Please find the line that holds "This screenshot has width=1568, height=764." below and reproduce it, along with every line after it through the end, exactly and without pictures.

◇ ◇ ◇ ◇ ◇

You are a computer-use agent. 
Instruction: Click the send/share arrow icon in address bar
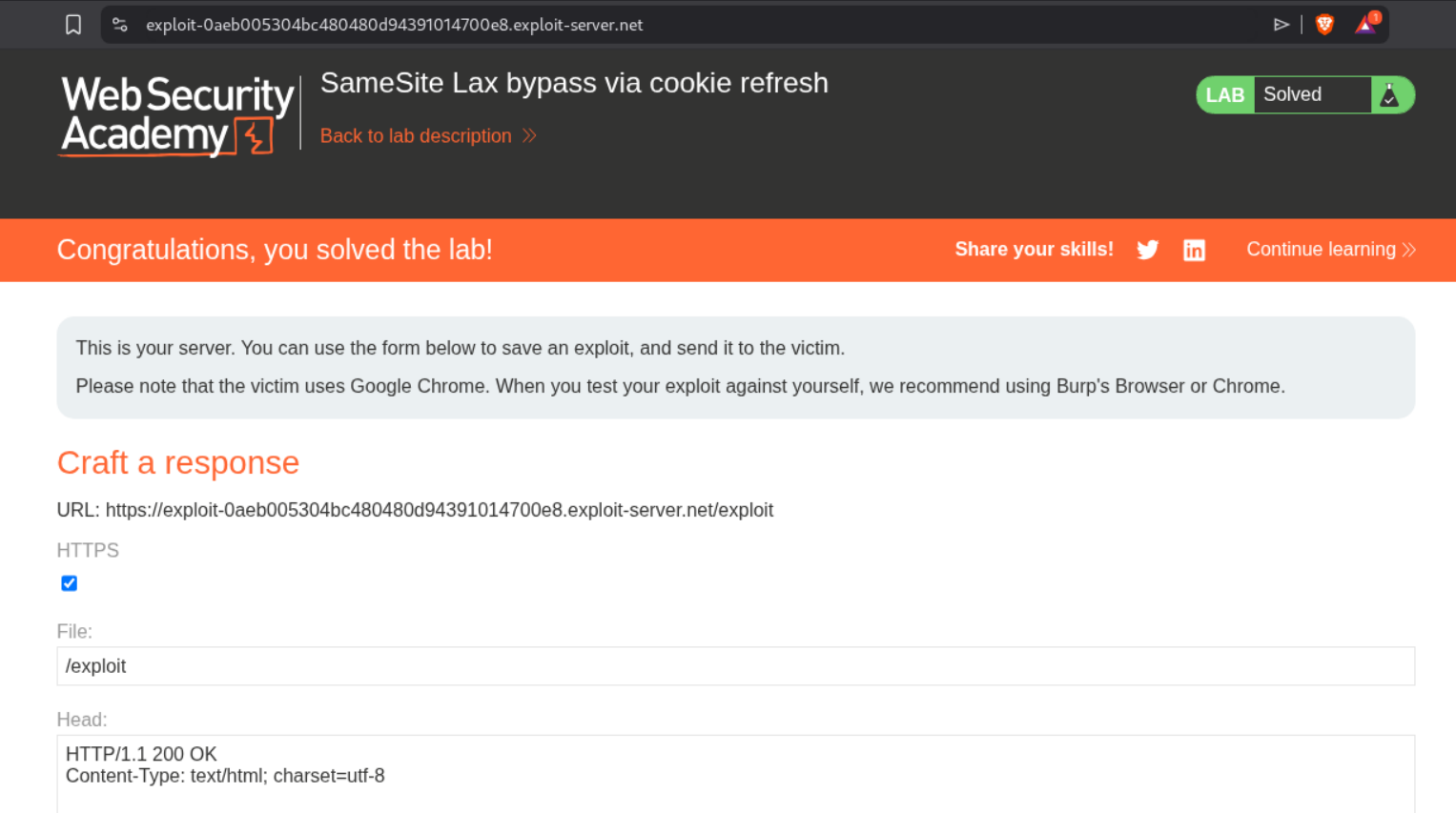point(1281,25)
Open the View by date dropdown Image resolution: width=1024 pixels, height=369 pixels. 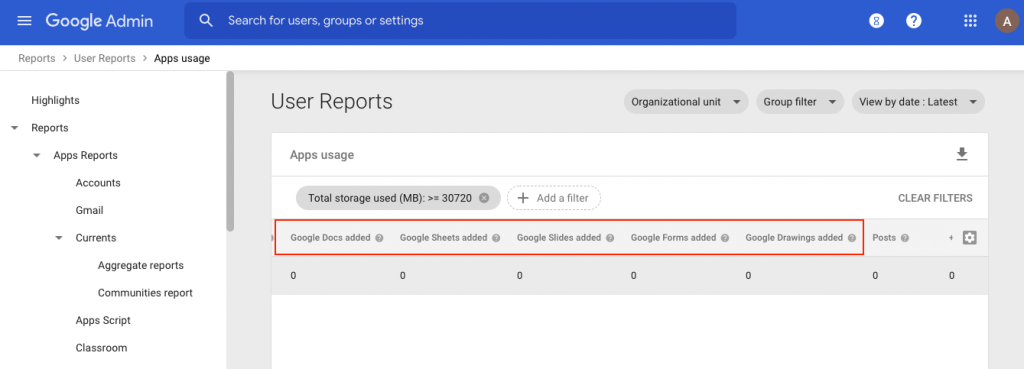click(x=918, y=102)
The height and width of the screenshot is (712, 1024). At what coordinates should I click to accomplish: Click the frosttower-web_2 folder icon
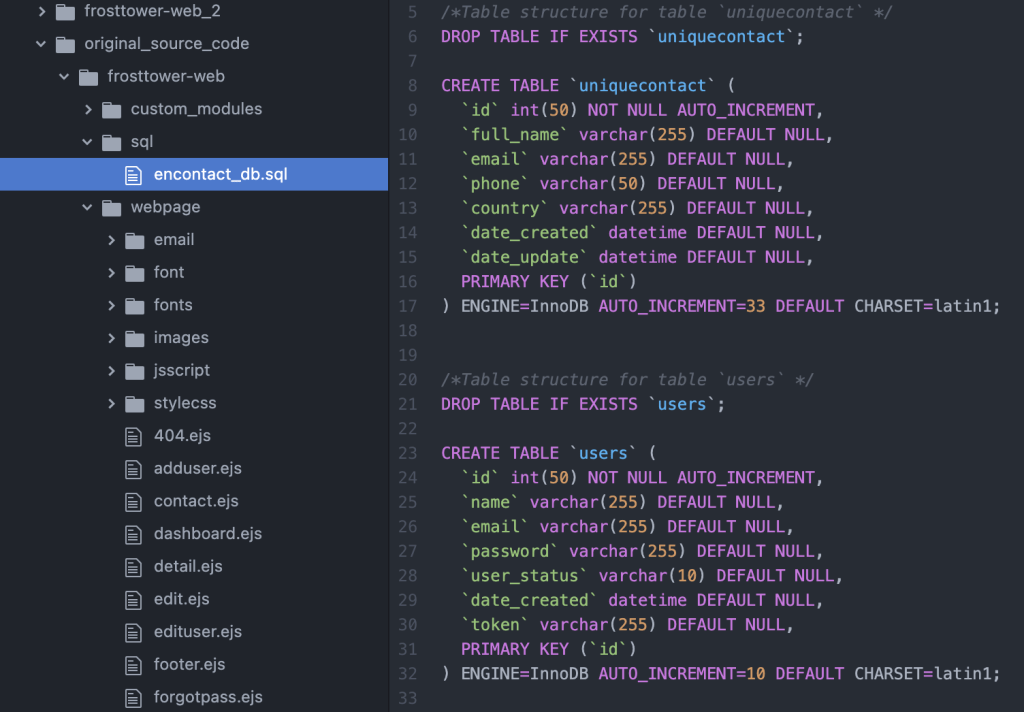65,12
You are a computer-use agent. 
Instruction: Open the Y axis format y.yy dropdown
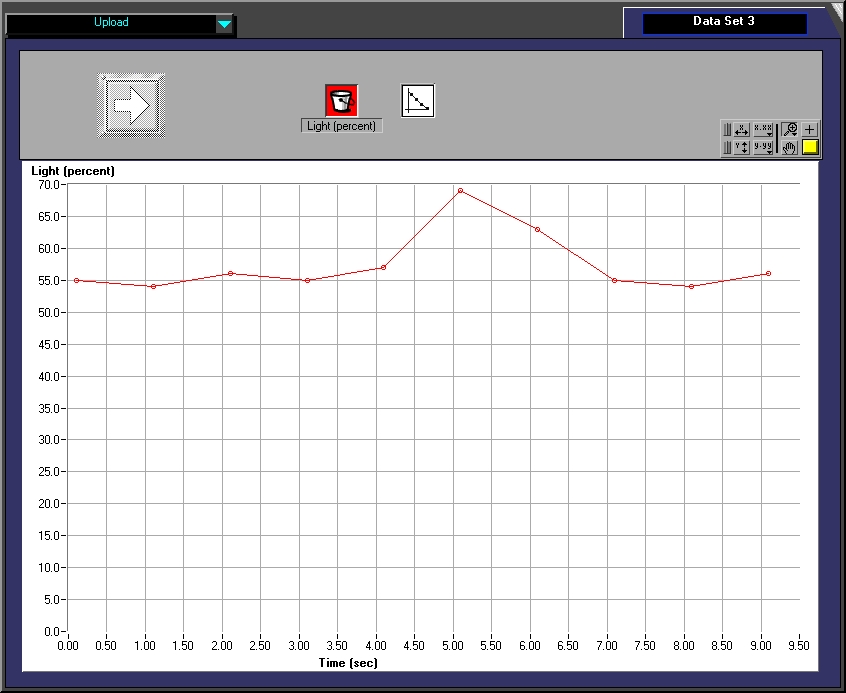(763, 147)
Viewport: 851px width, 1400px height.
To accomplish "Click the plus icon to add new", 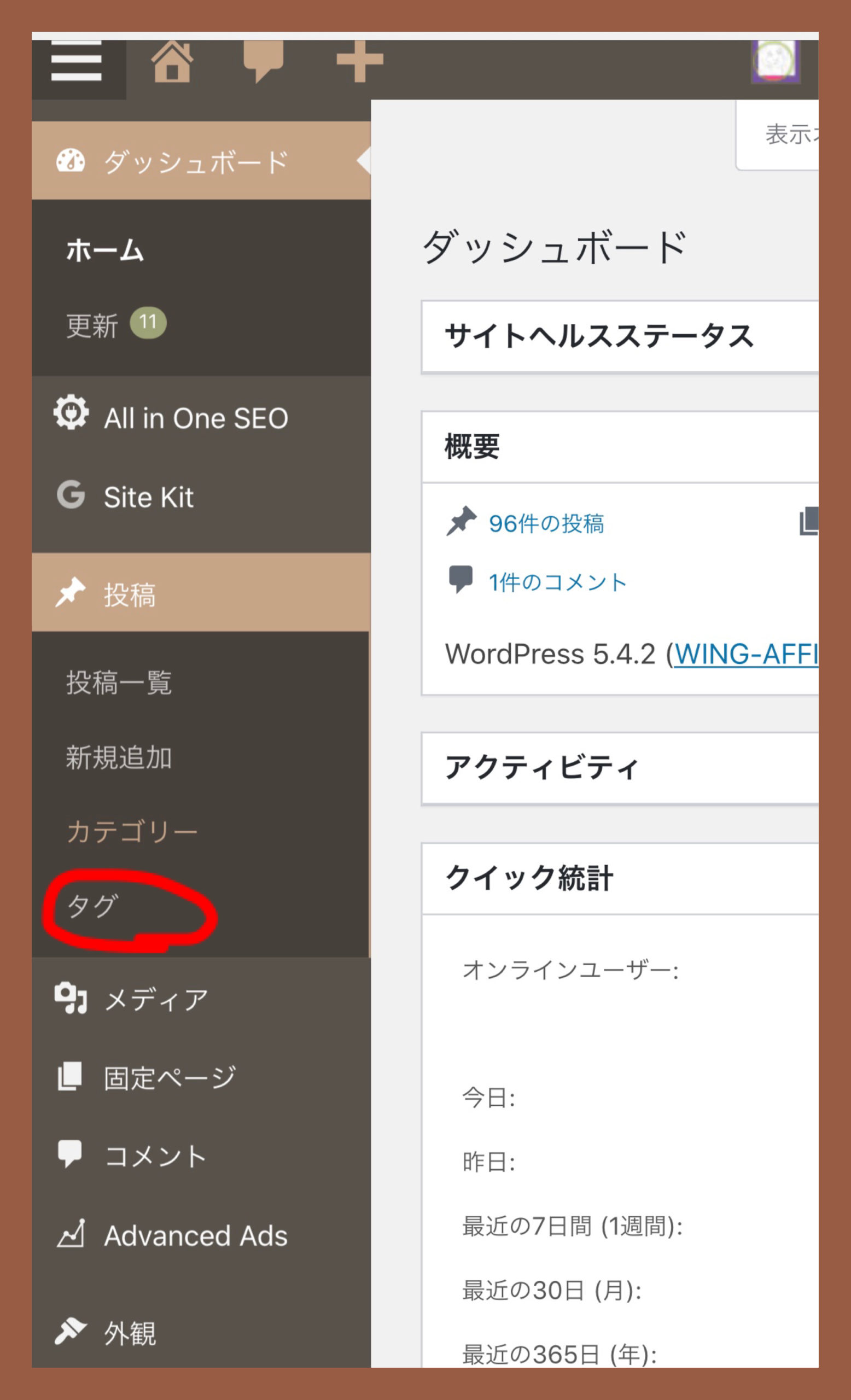I will 360,61.
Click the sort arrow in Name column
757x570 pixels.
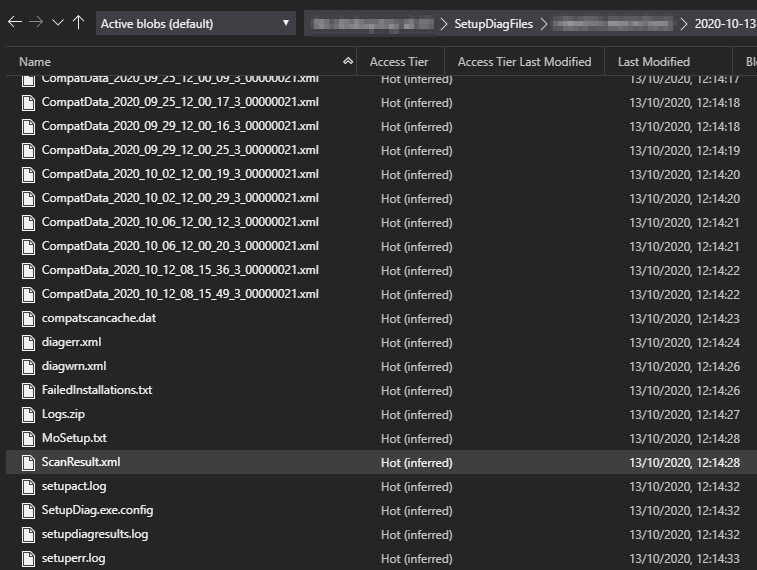coord(347,62)
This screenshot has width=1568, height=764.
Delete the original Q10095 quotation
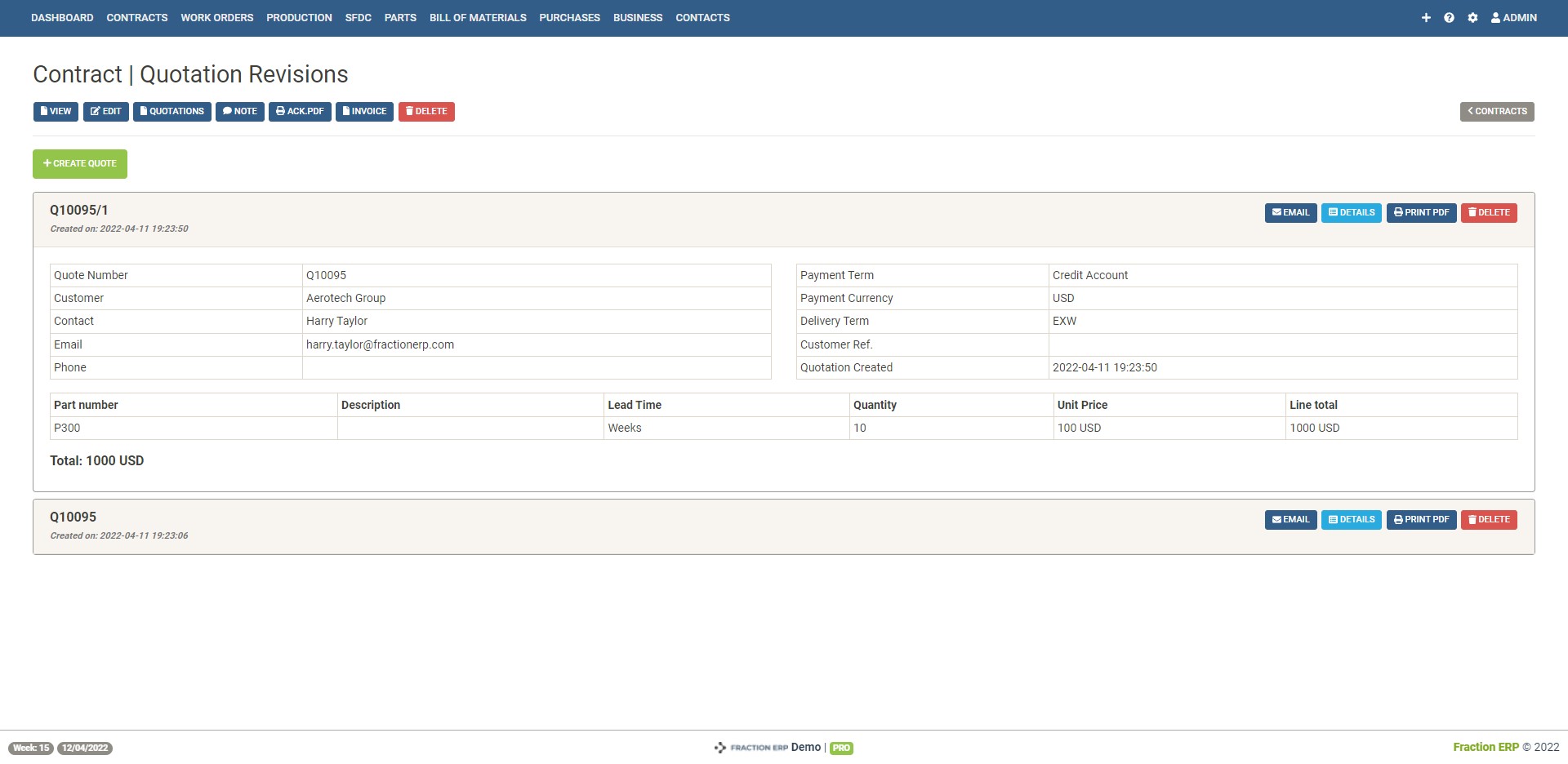point(1489,520)
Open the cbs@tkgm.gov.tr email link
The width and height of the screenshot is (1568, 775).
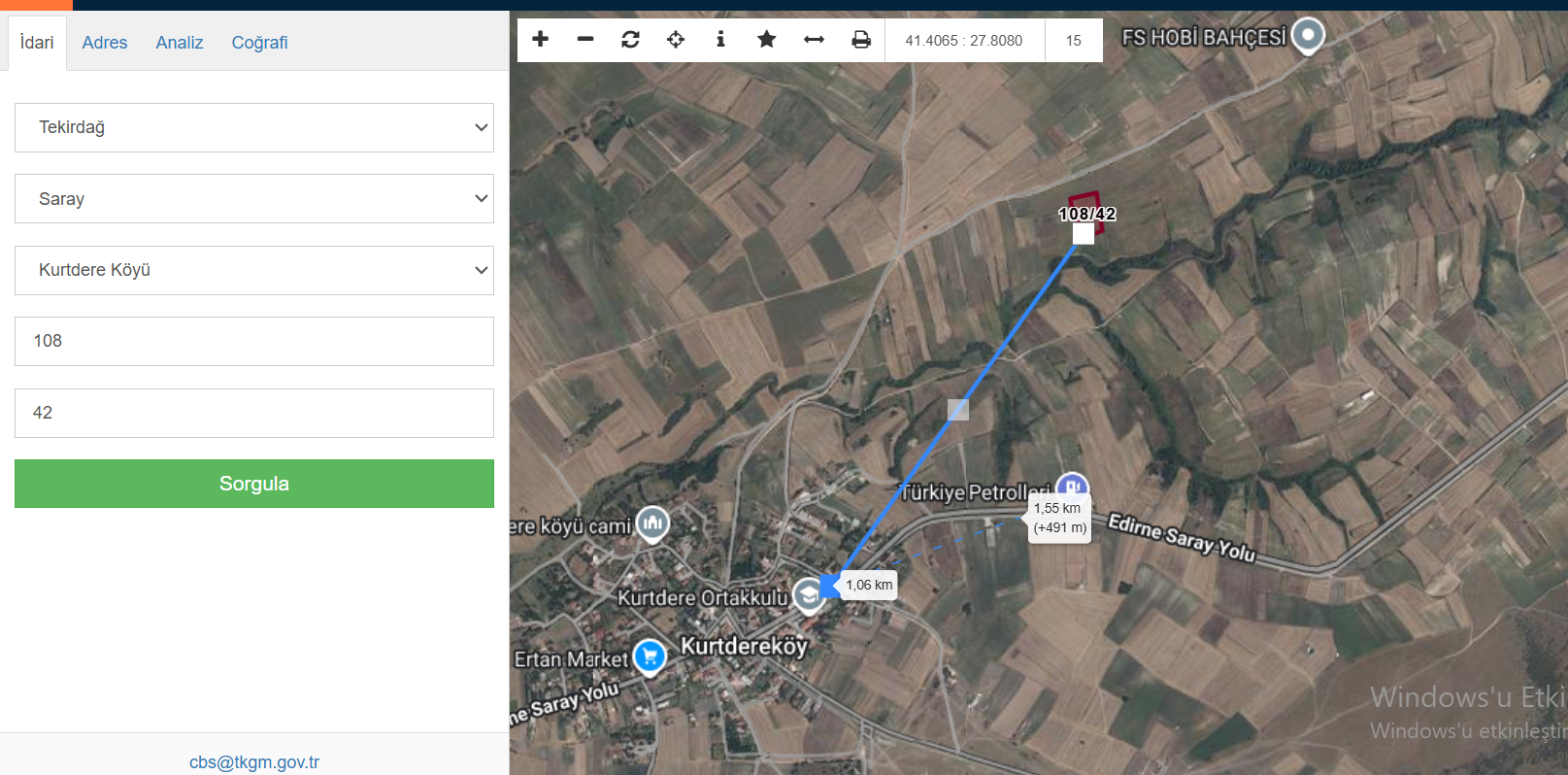point(254,762)
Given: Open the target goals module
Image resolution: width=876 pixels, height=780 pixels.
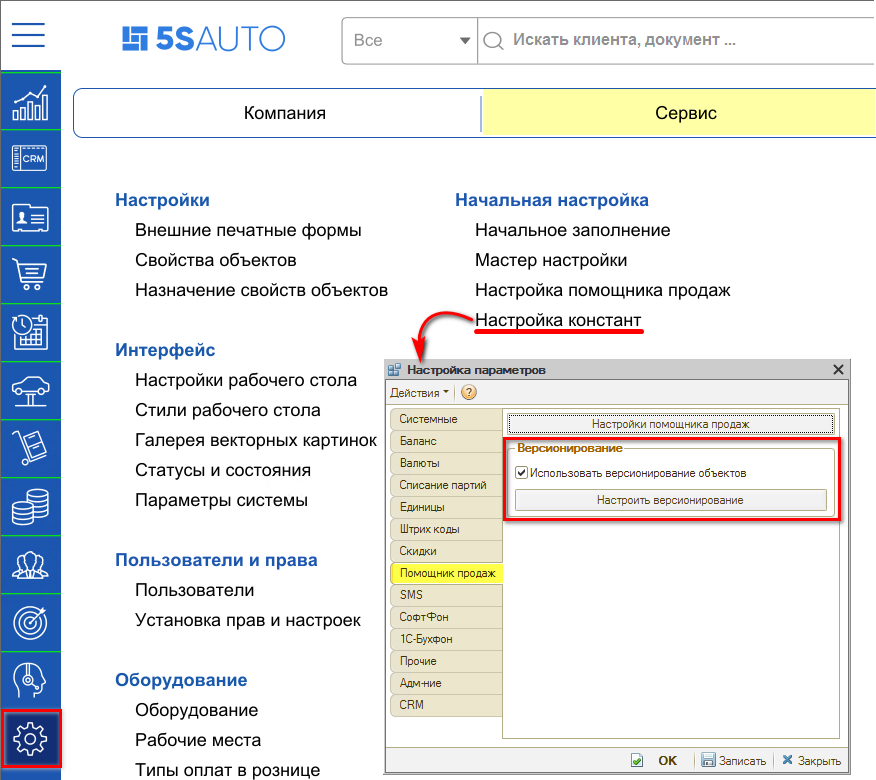Looking at the screenshot, I should (30, 622).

◇ ◇ ◇ ◇ ◇

### Your response
This screenshot has width=1568, height=764.
Delete the original Q10095 quotation
point(1489,520)
Open the cbs@tkgm.gov.tr email link
The width and height of the screenshot is (1568, 775).
point(254,762)
Given: Open the target goals module
Image resolution: width=876 pixels, height=780 pixels.
Looking at the screenshot, I should (30, 622).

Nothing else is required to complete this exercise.